Emanuel's fundraising abilities helped win him a job as director of finance for Bill Clinton's presidential campaign in 1992. Following the campaign, Emanuel became a senior advisor in the Clinton White House, where he was responsible for organizing the meeting between Israeli Prime Minister Yitzhak Rabin and Palestinian leader Yasser Arafat in 1993. He was also a leading strategist in the unsuccessful push for universal healthcare in 1994.
Emanuel left the White House in 1998 to become the managing director of an investment banking firm, Dresdner Kleinwort Wasserstein, in Chicago. In 2000, President Clinton named Emanuel to the board of directors of the Federal Home Loan Mortgage Corporation, best known today as Freddie Mac. During this time, it is estimated that Emanuel made more than $18 million. Emanuel resigned from the board in 2001, during his successful run for a seat in the U.S. House of Representatives.
Obama's Chief of Staff
In January 2007, the new Democratic majority elected Emanuel to serve as chair of the Democratic Caucus—the fourth-highest ranking member of House Democratic leadership.
On November 6, 2008, Emanuel accepted the position of White House chief of staff for newly elected President Barack Obama.
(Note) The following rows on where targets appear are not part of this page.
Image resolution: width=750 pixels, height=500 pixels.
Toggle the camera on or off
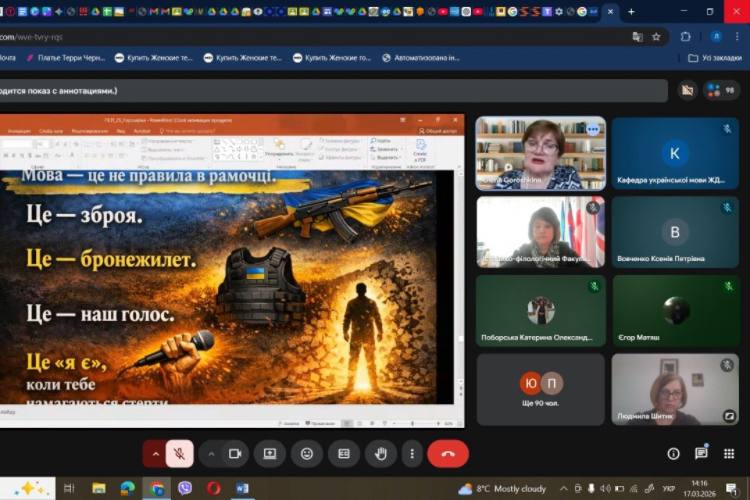click(x=235, y=453)
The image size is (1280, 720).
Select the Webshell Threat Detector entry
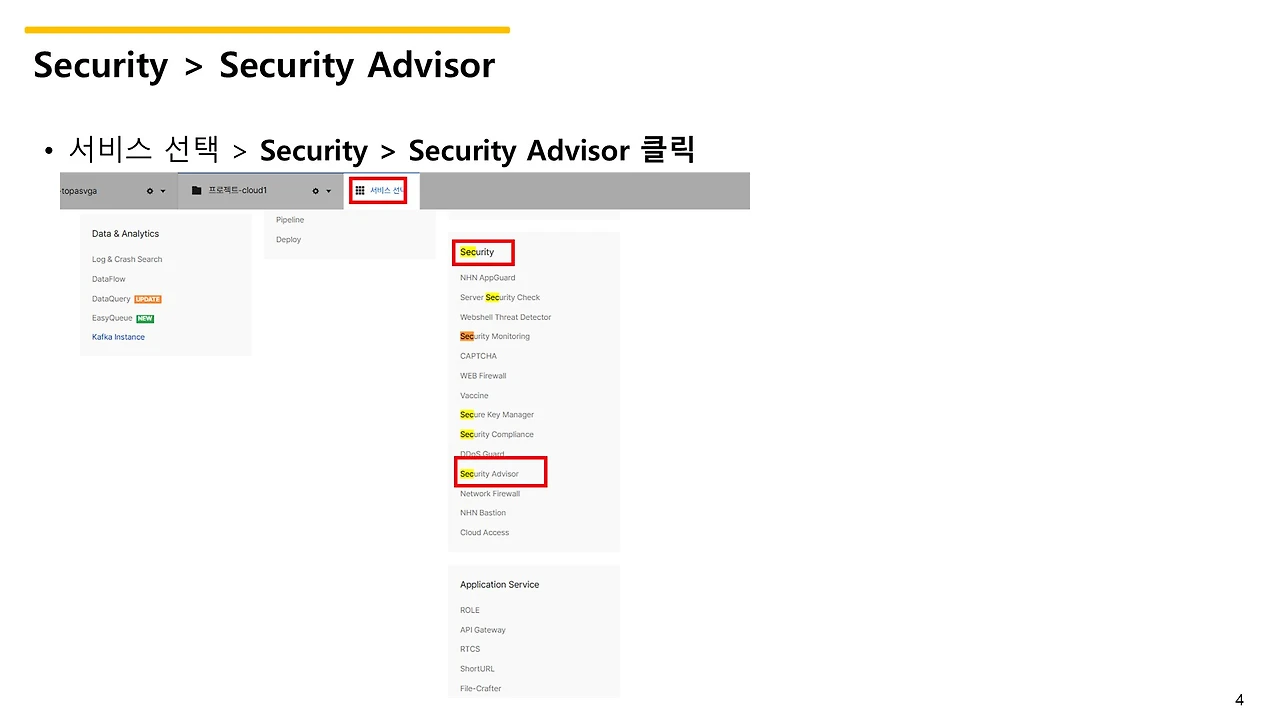(x=506, y=317)
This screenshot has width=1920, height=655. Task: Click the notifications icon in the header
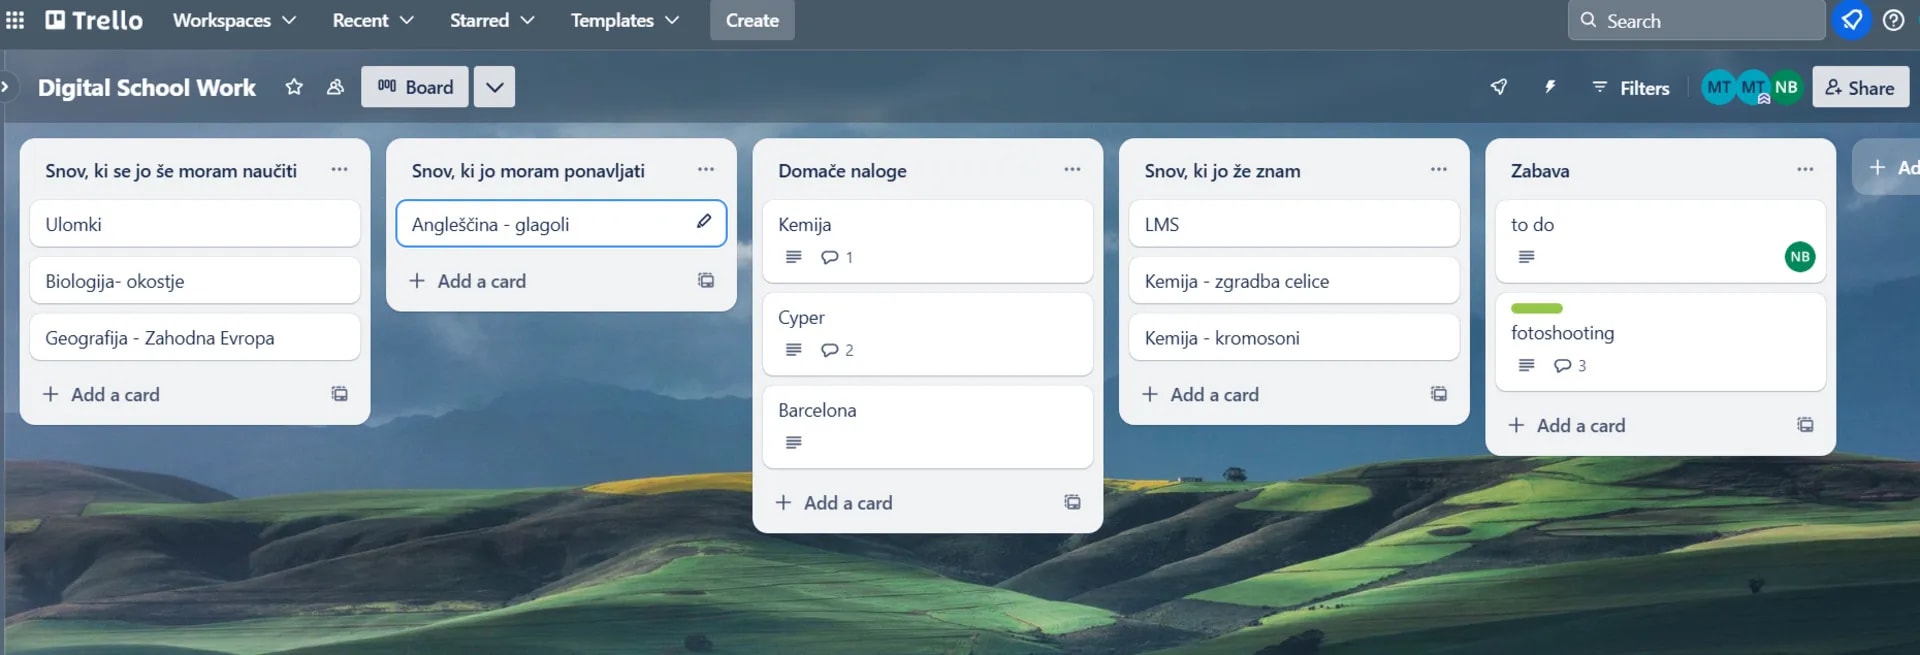pos(1852,20)
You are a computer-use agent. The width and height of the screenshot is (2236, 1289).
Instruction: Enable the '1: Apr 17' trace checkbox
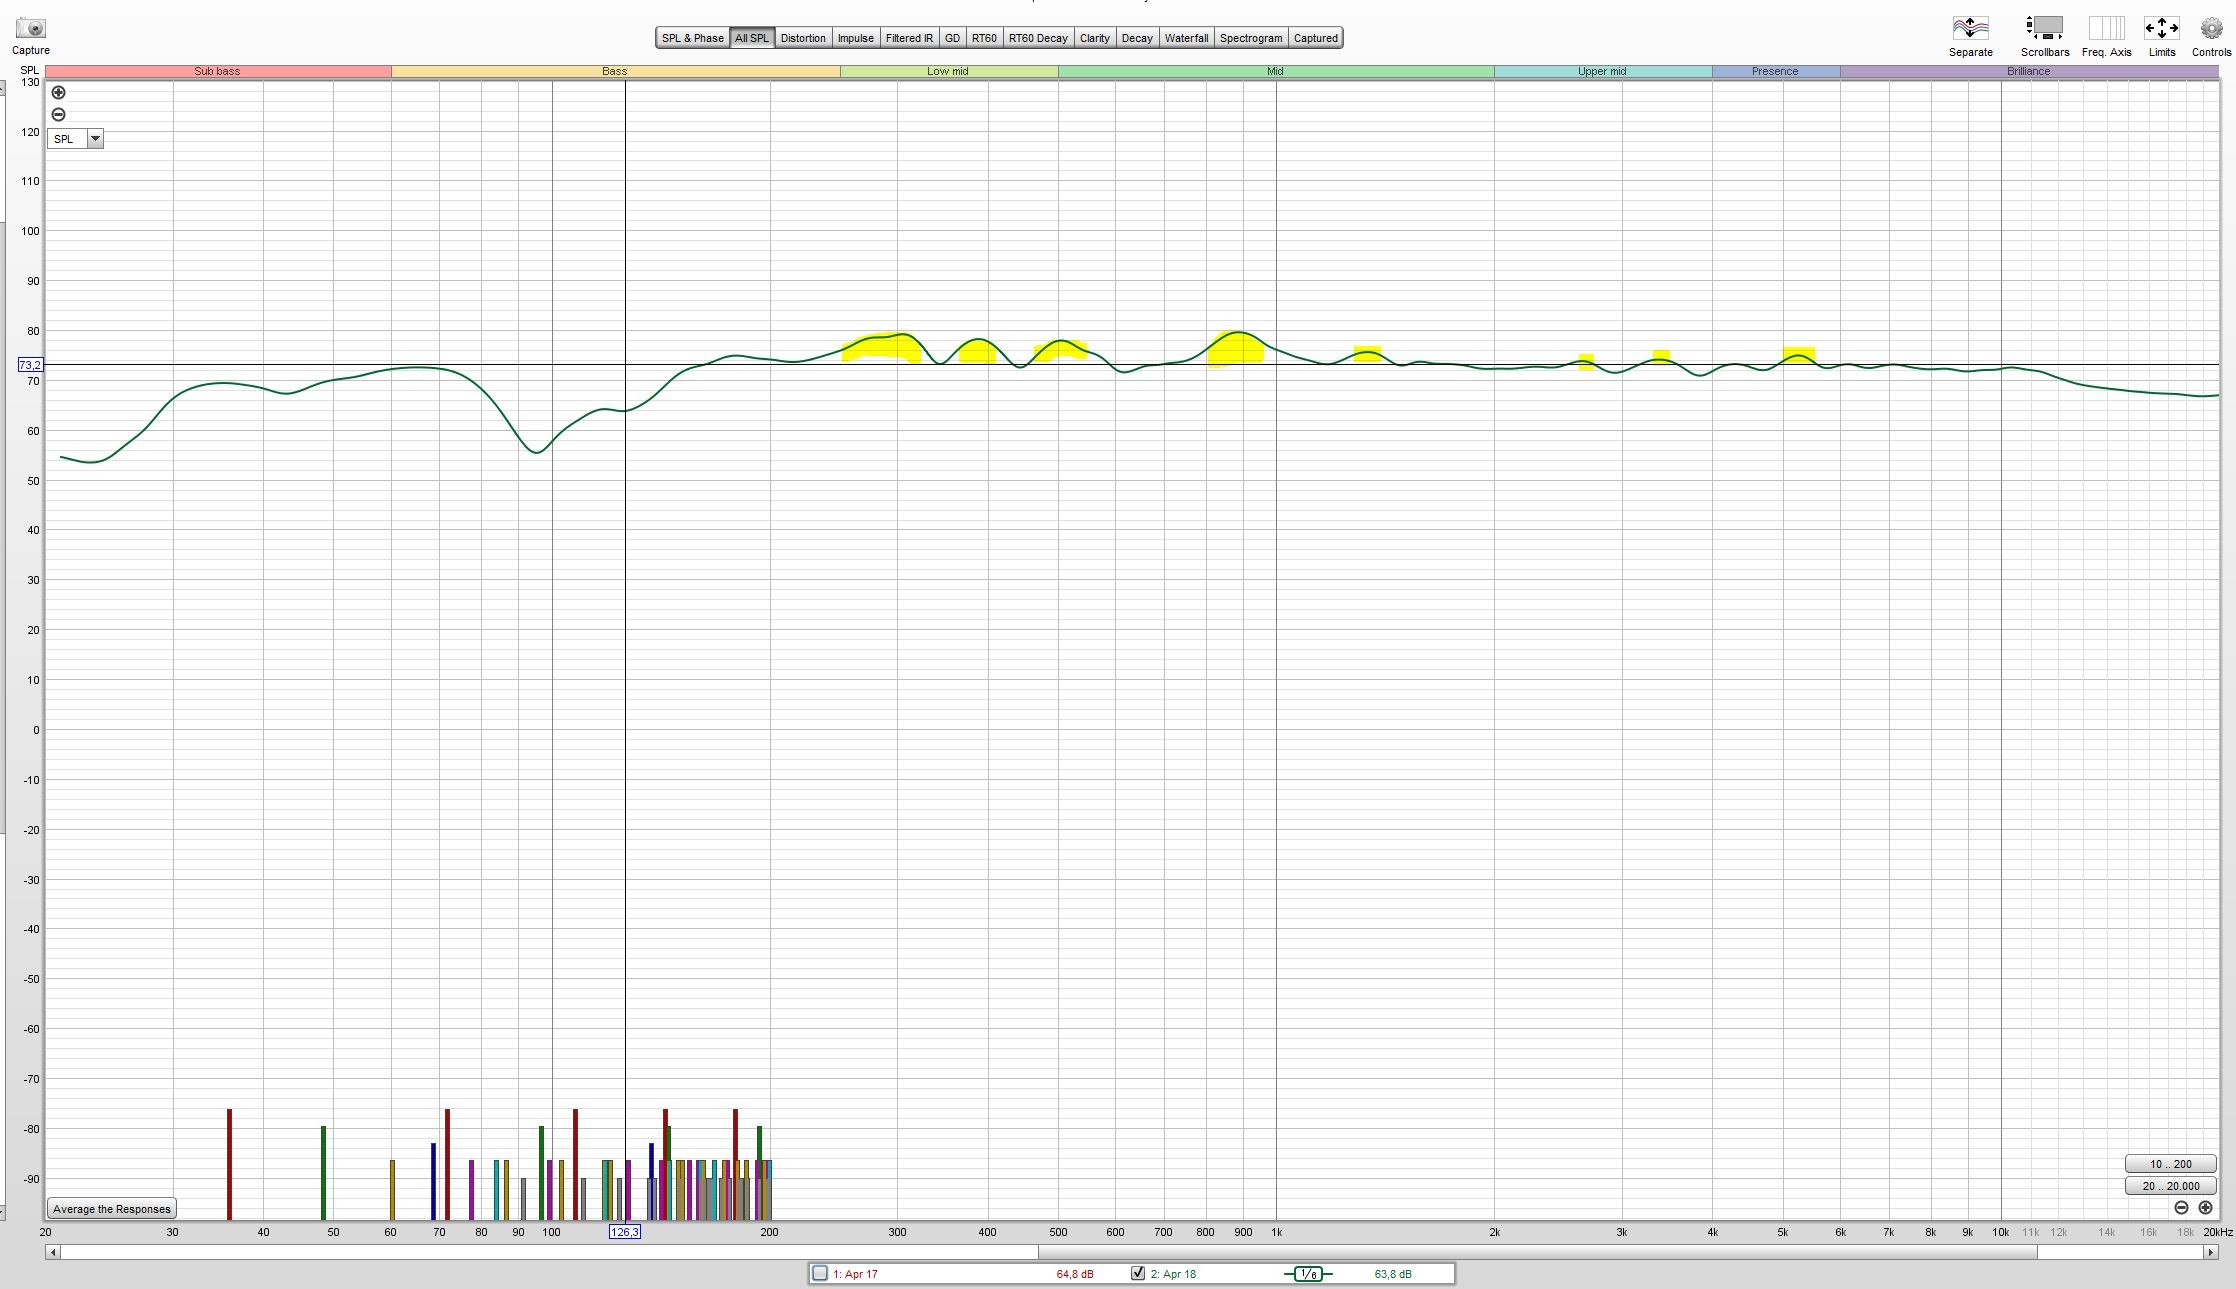click(820, 1274)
While he was characterized by The New York Times as being "perhaps the most influential chief of staff of a generation," Emanuel quickly gained a reputation for his abusive, disparaging tirades, especially toward the Democratic Party. In one particular incident, Emanuel made an inflammatory remark about conservative Democrats who didn't support President Obama's new health-care initiative, and his comments were leaked to the press. He later publicly apologized for his insensitive language.
On September 30, 2010, Emanuel left his post as chief of staff to run for the Chicago mayorship. He was replaced in the interim by political consultant Peter Rouse. On February 22, 2011, Emanuel was elected mayor of Chicago.
Emanuel was the topic of several Chicago new reports in 2012, following claims by the Chicago Teachers Union that the mayor had been withholding resources from Chicago Public Schools. Emanuel also received flak for his decision to leave Chicago amidst plans of a Chicago-wide teachers' strike in order to speak at the Democratic National Convention.
On September 4, 2018, Emanuel announced that he will not run for re-election next year. “This has been the job of a lifetime, but it is not a job for a lifetime," he said.
Emanuel is married to Amy Rule, whom he met on a blind date. The couple has three children, a son, Zachariah, and daughters Ilana and Leah.